Files
multica/server/internal/handler/source_telemetry.go
Naiyuan Qing 63eb6f73ad feat(analytics): anonymous self-host onboarding source beacon (MUL-3708) (#4691)
* feat(analytics): anonymous self-host onboarding source beacon (MUL-3708)

Production self-host servers now report the anonymous onboarding "how did
you hear about us" channel to Multica's public write-only ingest, so the
self-host source distribution becomes visible alongside official cloud.
Official cloud keeps its existing PostHog capture unchanged; this is a
submit-time beacon, not a background telemetry pipeline.

- server/internal/sourcebeacon: ShouldSend gate (production + non-local +
  non-*.multica.ai app host, fail-closed — judged by the app/frontend host,
  not the backend URL, which official often leaves unset), per-instance
  salted hashing, deterministic event uuid, fire-and-forget sender.
- POST /api/telemetry/self-host-source: public, write-only, per-IP
  rate-limited, 4 KiB body cap, channel allowlist, strict unknown-field
  rejection. Lands in PostHog as self_host_source_channel with a
  deterministic uuid (best-effort dedup), $process_person_profile=false,
  and deployment=self_host — a distinct event name so it never pollutes the
  official onboarding funnel.
- Hook in PatchOnboarding fires once when the source is first set; never
  blocks onboarding.
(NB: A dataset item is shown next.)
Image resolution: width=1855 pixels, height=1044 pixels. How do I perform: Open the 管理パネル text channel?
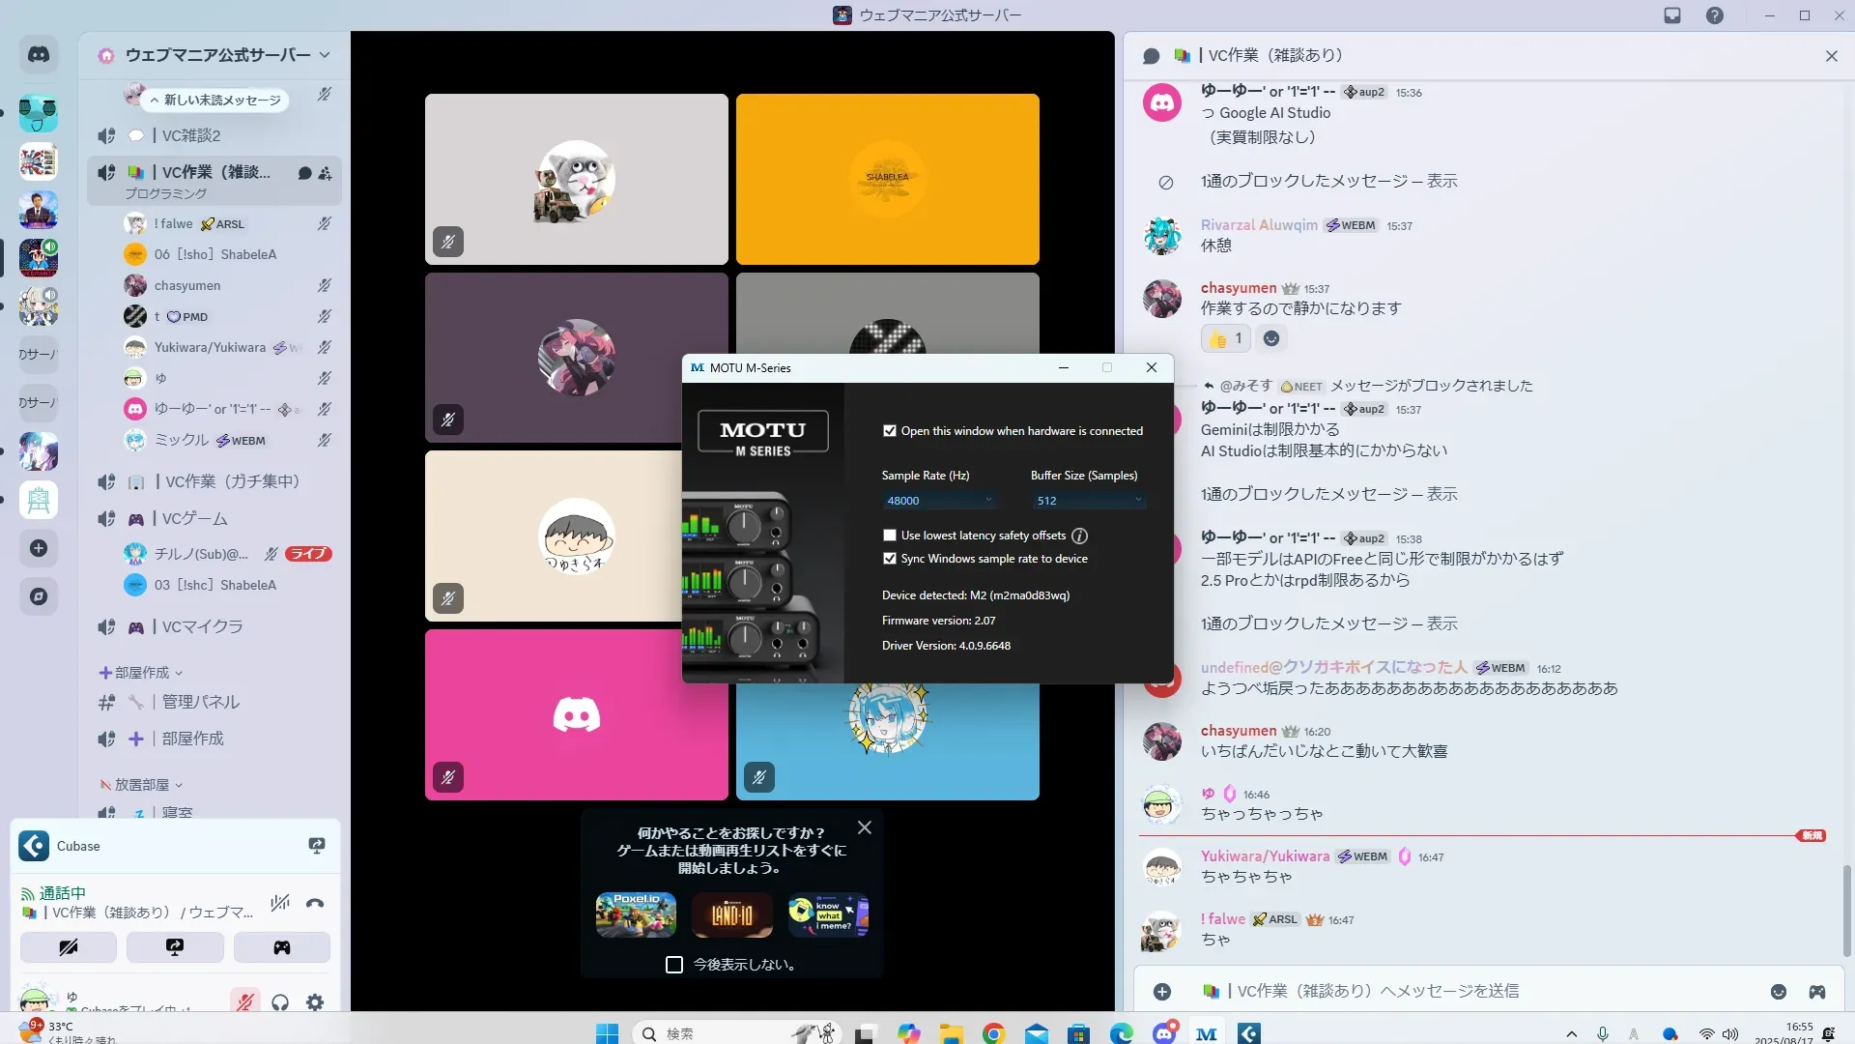(200, 702)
Only channel enum(s) + two per-instance hashes leave
  the box — never user_id/email/name/workspace/org/domain/role/use_case/the
  source_other free-text/IP.
- migration 128: system_settings singleton holding instance_salt.
- frontend: self-host-only anonymous-collection notice on the source step,
  gated by a new /api/config self_host_source_notice flag (en/zh-Hans/ko/ja).
- analytics.Event gains an optional top-level uuid; docs/analytics.md,
  SELF_HOSTING.md and .env.example document exactly what is/isn't sent and
  how to disable it (ANALYTICS_DISABLED). Also fixes the long-standing
  team_size→source drift in docs/analytics.md.

Verified locally: go build/vet, go test (sourcebeacon, analytics, handler),
pnpm typecheck (all packages), locale parity (157), step-source (6) + core
config/schema (69) vitest, lint (0 errors).
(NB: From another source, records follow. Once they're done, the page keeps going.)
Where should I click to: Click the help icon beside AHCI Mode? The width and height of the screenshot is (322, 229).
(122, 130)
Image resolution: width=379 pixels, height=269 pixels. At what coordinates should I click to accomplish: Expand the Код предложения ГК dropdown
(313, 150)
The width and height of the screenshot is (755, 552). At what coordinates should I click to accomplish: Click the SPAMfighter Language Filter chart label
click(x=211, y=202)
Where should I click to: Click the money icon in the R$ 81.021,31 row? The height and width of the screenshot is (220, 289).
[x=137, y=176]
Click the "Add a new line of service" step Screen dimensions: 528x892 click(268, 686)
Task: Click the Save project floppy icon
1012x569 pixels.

Co-Authored-By: Claude Opus 4.8 <noreply@anthropic.com>
Co-authored-by: multica-agent <github@multica.ai>

* fix(analytics): wire self-host source beacon through metrics, guard nil pool (MUL-3708)

Addresses Howard CI blockers on #4691 (no product-direction change):

- loadInstanceSalt returns "" on nil pool; salt is only loaded when
  ShouldSendFromEnv() is true, via a bounded (5s) context — restores the
  "router constructible without a DB" invariant (nil-pool routing tests).
- Add multica_self_host_source_channel_total counter (by source) + an
  IncForEvent case, so every analytics event is paired with a Prometheus
  counter. NormalizeSourceChannel reuses sourcebeacon allowlist (no 3rd copy).
- Beacon handler now builds the event via the analytics.SelfHostSourceChannel
  helper and ships it through obsmetrics.RecordEvent (no naked Capture); not
  IsMetricsOnly, so it still reaches PostHog.
- Prime the new family in the registry-families test.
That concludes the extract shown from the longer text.